As far as I know, nothing of the kind happened in December 2013 in Kiev. Ukraine’s radical leftists embraced the nascent protests only skeptically, resigning themselves to strictly passive or peripheral roles. Those who decided to support the movement and to participate in it did so only individually, without coordination. Meanwhile, ultra-right groups could boast the best potential in terms of personnel – even better than that of their Russian colleagues – and as such the best opportunities from the very beginning. They systematically forced small groups of left-wing demonstrators out of the fray. What would have happened if, from the very beginning, gathering all its available forces (I think this could be several hundred people), the radical left had consistently asserted its right to be on Maidan and openly promote its position? It is likely that, if faced with such an organized mass leftist presence, the right would have abstained from open conflict due, ultimately, to the threat of a negative impact on its public image among the majority of non-partisan protesters.

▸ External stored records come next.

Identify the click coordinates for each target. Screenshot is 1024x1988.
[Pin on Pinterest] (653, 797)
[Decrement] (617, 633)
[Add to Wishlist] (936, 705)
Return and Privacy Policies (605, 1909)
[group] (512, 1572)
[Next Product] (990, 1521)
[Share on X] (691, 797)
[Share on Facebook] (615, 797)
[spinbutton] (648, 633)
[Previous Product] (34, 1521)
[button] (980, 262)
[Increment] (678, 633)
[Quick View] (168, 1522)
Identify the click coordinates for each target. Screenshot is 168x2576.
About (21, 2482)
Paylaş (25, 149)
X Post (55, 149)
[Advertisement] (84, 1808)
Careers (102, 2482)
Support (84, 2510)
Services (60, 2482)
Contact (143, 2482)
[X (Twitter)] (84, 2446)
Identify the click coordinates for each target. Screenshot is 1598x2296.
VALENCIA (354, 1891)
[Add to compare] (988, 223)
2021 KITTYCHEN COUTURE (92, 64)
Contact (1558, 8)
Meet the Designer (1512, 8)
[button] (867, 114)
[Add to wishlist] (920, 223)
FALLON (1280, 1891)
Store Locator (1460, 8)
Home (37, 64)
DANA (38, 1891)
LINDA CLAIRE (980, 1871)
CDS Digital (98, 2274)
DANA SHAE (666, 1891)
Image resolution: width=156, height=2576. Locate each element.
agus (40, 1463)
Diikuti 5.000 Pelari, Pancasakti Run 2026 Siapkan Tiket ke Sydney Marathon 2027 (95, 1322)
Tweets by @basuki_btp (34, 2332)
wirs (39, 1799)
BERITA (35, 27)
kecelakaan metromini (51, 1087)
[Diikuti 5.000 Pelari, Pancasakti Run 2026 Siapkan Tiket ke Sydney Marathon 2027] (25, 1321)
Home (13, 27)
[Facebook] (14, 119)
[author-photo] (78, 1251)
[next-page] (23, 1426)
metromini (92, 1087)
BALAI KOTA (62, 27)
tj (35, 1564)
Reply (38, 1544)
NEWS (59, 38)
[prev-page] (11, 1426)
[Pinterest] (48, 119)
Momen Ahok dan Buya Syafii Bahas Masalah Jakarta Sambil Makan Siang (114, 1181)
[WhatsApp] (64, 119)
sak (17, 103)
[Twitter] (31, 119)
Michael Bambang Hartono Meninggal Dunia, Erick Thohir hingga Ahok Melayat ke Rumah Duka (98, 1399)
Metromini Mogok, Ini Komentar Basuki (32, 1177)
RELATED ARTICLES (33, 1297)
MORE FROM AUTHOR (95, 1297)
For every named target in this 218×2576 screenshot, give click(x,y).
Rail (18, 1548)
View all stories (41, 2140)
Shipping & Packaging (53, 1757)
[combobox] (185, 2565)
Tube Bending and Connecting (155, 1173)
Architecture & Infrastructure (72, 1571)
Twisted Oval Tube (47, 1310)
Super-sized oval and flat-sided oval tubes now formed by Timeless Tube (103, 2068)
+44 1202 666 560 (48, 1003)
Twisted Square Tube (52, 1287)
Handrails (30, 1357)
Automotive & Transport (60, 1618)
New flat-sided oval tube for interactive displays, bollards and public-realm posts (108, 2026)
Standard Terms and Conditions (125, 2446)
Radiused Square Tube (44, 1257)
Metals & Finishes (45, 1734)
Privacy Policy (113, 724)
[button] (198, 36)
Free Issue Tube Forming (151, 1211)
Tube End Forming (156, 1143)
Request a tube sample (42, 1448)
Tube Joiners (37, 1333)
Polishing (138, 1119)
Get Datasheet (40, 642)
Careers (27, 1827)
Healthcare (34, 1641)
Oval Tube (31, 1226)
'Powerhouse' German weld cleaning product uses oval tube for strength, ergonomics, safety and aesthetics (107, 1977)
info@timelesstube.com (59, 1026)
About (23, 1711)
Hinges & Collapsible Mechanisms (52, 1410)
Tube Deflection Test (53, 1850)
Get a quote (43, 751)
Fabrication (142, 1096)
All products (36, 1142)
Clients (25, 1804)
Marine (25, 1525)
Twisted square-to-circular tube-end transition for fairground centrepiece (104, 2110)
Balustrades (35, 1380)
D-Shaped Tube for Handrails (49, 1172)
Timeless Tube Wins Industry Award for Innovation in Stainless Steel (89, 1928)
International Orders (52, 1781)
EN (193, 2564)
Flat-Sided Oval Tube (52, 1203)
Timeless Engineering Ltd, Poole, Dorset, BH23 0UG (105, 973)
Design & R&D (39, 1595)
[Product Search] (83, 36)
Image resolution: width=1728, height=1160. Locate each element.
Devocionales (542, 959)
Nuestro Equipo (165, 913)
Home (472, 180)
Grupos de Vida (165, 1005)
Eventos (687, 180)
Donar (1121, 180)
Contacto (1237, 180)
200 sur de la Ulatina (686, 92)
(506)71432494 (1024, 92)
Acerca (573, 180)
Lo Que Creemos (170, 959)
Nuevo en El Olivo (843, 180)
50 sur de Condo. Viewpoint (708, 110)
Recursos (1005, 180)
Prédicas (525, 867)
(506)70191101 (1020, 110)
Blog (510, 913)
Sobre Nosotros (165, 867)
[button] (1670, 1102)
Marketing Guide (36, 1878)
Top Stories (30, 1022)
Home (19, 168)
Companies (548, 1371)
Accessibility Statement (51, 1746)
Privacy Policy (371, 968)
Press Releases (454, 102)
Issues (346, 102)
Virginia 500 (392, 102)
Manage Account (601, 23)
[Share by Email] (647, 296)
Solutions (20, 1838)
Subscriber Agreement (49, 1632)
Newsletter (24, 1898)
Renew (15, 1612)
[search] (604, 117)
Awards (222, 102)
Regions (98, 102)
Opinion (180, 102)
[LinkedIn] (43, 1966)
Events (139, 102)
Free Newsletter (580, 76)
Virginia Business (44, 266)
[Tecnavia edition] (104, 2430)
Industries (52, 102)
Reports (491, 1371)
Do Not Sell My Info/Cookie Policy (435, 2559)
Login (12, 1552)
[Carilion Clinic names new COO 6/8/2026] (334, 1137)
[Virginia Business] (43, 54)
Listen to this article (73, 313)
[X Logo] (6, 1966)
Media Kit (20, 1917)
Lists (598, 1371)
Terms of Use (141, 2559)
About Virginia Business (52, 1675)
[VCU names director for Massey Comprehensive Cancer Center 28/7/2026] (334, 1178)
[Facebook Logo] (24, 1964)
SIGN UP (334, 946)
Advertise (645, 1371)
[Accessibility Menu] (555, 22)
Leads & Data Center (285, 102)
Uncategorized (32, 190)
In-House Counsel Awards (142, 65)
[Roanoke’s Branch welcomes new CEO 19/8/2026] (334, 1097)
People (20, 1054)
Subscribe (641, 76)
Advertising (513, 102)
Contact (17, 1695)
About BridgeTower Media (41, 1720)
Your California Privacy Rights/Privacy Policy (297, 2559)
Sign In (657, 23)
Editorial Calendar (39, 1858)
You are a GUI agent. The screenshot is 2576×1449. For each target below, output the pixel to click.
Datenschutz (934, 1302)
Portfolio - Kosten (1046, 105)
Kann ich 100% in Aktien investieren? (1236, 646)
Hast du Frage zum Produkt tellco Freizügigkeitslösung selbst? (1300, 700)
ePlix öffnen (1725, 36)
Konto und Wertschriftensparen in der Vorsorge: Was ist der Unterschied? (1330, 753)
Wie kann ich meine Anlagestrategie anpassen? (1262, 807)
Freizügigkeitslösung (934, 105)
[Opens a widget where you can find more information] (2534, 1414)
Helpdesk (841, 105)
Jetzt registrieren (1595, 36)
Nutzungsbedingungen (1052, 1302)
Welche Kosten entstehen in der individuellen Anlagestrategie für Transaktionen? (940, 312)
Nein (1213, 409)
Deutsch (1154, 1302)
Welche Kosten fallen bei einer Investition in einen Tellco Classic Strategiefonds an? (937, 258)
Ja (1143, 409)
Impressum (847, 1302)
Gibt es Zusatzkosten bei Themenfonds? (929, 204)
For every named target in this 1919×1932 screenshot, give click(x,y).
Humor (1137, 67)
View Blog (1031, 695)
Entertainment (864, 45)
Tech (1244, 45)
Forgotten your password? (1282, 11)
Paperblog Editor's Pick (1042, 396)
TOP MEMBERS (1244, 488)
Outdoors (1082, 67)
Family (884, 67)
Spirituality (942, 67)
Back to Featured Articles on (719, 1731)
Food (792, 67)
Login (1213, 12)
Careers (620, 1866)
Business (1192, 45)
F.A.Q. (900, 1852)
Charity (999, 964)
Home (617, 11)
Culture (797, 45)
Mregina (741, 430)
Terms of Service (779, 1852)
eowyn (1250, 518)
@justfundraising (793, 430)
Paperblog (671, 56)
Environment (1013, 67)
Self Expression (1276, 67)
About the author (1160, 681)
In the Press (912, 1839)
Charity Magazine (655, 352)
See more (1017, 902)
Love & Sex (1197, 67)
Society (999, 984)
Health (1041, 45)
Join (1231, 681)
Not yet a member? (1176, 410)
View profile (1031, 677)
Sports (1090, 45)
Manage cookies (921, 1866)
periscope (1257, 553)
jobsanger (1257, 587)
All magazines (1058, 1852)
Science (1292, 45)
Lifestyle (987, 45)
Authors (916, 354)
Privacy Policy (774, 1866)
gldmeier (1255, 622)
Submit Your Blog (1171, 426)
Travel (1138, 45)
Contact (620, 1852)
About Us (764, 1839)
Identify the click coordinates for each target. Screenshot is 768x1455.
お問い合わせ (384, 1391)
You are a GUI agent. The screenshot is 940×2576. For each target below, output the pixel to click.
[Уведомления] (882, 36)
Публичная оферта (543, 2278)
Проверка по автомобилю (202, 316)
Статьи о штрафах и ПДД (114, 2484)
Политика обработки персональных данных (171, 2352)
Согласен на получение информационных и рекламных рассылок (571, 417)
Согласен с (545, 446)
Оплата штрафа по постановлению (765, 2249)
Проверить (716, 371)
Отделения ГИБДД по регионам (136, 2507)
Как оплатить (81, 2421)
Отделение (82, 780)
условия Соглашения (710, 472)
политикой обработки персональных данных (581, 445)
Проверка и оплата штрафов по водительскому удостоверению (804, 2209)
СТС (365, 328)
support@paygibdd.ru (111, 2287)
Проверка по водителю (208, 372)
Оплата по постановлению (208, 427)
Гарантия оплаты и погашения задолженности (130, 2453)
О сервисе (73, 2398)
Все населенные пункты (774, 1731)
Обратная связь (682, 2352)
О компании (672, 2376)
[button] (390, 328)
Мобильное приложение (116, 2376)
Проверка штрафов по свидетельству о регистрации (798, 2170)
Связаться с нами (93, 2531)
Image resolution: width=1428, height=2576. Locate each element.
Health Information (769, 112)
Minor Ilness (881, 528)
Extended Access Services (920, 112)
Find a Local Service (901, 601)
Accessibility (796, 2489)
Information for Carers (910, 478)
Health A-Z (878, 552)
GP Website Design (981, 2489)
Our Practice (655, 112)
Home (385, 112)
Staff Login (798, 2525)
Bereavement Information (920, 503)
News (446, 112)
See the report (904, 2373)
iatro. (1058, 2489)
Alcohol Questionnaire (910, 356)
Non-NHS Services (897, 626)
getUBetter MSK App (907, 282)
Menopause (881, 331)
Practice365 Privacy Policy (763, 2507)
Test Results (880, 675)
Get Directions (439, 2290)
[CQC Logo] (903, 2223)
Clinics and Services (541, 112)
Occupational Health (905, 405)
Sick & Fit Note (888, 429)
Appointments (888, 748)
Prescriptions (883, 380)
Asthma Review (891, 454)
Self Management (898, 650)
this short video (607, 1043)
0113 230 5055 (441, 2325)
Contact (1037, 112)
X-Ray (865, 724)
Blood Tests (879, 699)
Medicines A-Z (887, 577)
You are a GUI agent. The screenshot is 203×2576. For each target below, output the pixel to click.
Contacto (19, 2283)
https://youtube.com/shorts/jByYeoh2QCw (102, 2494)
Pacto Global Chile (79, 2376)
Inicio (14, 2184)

Staking out space for a Left Sector would be crucial not only for the current moment, and not only for the search for supporters among the hundreds of thousands of protesters. It would allow for the construction of radical left forces in the post-revolutionary situation – which will probably be in the near future – when, finally, the Communist Part of Ukraine (KPU) puts a close to its ignominious existence. The current demand for a ban on the KPU (along with the Russian-speaking Party of Regions) – the protestors’ call for which is growing louder all the time – is connected not only with the anti-Communist tradition, but just as much with the KPU’s political program, which has linked its fate inextricably with the oligarchic clans and the reactionary pro-Russian lobby. From the very beginning of the crisis, the KPU unequivocally opposed the protest movement, calling on police to exact reprisals and, of course, supporting the “January 16 laws” unconditionally. Meanwhile a Left Sector, representing itself from the start as a part of the protest movement, could have rightfully challenged the accepted conflation of socialist alternatives in Ukraine with the bastard party of Petr Simonenko. A Left Sector could not only have been strengthened the movement from the inside, but could have also offered it an agenda, developed its radical-democratic vector, and supported and given a conscious political dimension to the creation of the “people’s councils” in the occupied regional administrations.

Alas, today, much is lost. The forces of stability, obviously, will prevail, and Ukraine will return to the shaky model of oligarchic consensus of competing clans and electoral parties. At the same time, nothing will be the same: having destroyed the fear of government force, the taste for resistance will remain in the flesh and blood of a politically active generation along with the experience of building barricades on Maidan. And this means that, more likely than not, history will provide Ukraine’s radical left with at least a few more chances to learn from its mistakes.